You know what she said to that offer? She said yes.
Because that’s what people who defy the odds do. That’s how people who become great at things—whether it’s flying or blowing through gender stereotypes—do. They start. (p. 71)
In his first chapter, “Live in the Present Moment,” Holiday presents an interesting fact: Dozens of America’s greatest and most enduring companies started during a depression or economic crisis. For example, FedEx opened during the oil crisis of 1973. The owners of these companies
didn’t know whether it would get better or worse, they just knew what was. They had a job they wanted to do, a great idea they believed in or a product they thought they could sell. . . . Yet in our own lives, we aren’t content to deal with things as they happen. We have to dive endlessly into what everything “means,” whether something is “fair” or not . . . and what everyone else is doing. (p. 46)
In the chapter “Channel Your Energy,” Holiday relays the story of Arthur Ashe, a black tennis player in the 1950s. Ashe never argued against a blatantly bad call or any other injustice; instead, he channeled his energy into improving his technique.“His style is best described in the motto he created for himself: ‘Physically loose and mentally tight.’” His unique style infuriated his opponents, who could not defeat it.
In “The Art of Acquiescence,” Holiday tells the story of Thomas Jefferson’s youthful dilemma. Jefferson was contemplative and reserved, and as he entered politics he soon discovered that he was a terrible public speaker. He chose to develop his writing talent, where he found his voice. Thus he was the man whom the greatest speakers of the era selected to write the Declaration of Independence.
You may find some sections of the book particularly applicable to your life. If you are in a dead-end job, and you’re flailing in your efforts to figure out how to reroute your career, the chapter “Recognize Your Power” and its story of Rubin Carter’s nineteen-year incarceration may help you to identify what is in your control and what is not. If you’re running a business and your product or service is not gaining traction, the chapter “Practice Persistence” and its story of General Ulysses S. Grant’s persistent attack on Vicksburg may resonate with you. If you’re dealing with overwhelming sadness or depression, the chapter “The Discipline of the Will” and its story of President Lincoln may light the way.

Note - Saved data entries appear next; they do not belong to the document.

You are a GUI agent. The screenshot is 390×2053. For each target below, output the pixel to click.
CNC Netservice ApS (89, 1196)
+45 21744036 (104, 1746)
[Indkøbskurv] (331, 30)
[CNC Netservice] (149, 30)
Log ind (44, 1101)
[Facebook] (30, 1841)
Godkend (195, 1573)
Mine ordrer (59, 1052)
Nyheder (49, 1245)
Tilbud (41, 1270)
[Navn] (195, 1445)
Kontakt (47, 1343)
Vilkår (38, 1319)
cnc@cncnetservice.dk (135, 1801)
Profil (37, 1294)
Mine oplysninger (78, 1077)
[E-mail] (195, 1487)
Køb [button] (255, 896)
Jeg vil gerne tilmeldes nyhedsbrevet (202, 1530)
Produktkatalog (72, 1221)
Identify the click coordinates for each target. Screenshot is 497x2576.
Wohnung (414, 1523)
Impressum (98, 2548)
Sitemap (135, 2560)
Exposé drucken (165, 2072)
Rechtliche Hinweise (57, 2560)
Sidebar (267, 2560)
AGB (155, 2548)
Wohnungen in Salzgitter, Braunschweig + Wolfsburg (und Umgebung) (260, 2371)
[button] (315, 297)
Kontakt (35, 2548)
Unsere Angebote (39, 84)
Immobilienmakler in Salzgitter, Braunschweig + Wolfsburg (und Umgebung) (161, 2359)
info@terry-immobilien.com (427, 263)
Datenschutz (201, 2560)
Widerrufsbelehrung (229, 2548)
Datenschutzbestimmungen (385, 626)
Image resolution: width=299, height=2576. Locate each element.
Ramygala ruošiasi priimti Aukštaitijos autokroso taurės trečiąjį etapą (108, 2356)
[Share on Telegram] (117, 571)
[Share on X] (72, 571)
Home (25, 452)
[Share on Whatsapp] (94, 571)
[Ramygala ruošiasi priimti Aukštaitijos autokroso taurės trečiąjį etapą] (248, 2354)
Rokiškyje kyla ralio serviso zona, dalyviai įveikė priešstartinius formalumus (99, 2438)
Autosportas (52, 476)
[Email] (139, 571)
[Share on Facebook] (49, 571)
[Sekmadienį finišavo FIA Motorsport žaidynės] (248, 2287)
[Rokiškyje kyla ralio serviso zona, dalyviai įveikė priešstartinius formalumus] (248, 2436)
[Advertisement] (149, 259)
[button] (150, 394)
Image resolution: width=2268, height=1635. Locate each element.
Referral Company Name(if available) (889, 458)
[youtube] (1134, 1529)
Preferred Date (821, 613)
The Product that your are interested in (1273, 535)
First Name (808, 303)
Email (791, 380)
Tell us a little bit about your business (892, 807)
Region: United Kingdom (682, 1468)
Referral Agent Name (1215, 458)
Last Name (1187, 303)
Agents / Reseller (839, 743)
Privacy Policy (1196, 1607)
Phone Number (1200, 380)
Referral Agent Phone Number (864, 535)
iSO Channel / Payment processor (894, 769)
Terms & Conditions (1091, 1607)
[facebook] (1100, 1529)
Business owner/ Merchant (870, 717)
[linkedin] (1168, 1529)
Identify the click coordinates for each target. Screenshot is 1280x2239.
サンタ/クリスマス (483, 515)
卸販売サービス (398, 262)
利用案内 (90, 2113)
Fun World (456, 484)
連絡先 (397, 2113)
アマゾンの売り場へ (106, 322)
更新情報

Many of the recurring characters—Marcus Aurelius, Cato, Seneca, Thomas Jefferson, James Stockdale, Epictetus, Theodore Roosevelt, George Washington—have more in common than that each overcame adversity. Each had studied and practiced philosophy, particularly the tenets of Stoicism. They were not academics but wise men of action. Holiday laments, “Over the centuries . . . this kind of wisdom has been taken from us, co-opted and deliberately obscured by . . . sheltered academics. They deprived us of philosophy’s true use: as an operating system for the difficulties and hardships of life.”
We live in a world where success is possible but not guaranteed; a world where we can achieve our dreams, but only if we direct our thought and effort toward them. Difficulties, roadblocks, obstacles are a part of life, and this book is a great resource for learning how to turn these obstacles into opportunities.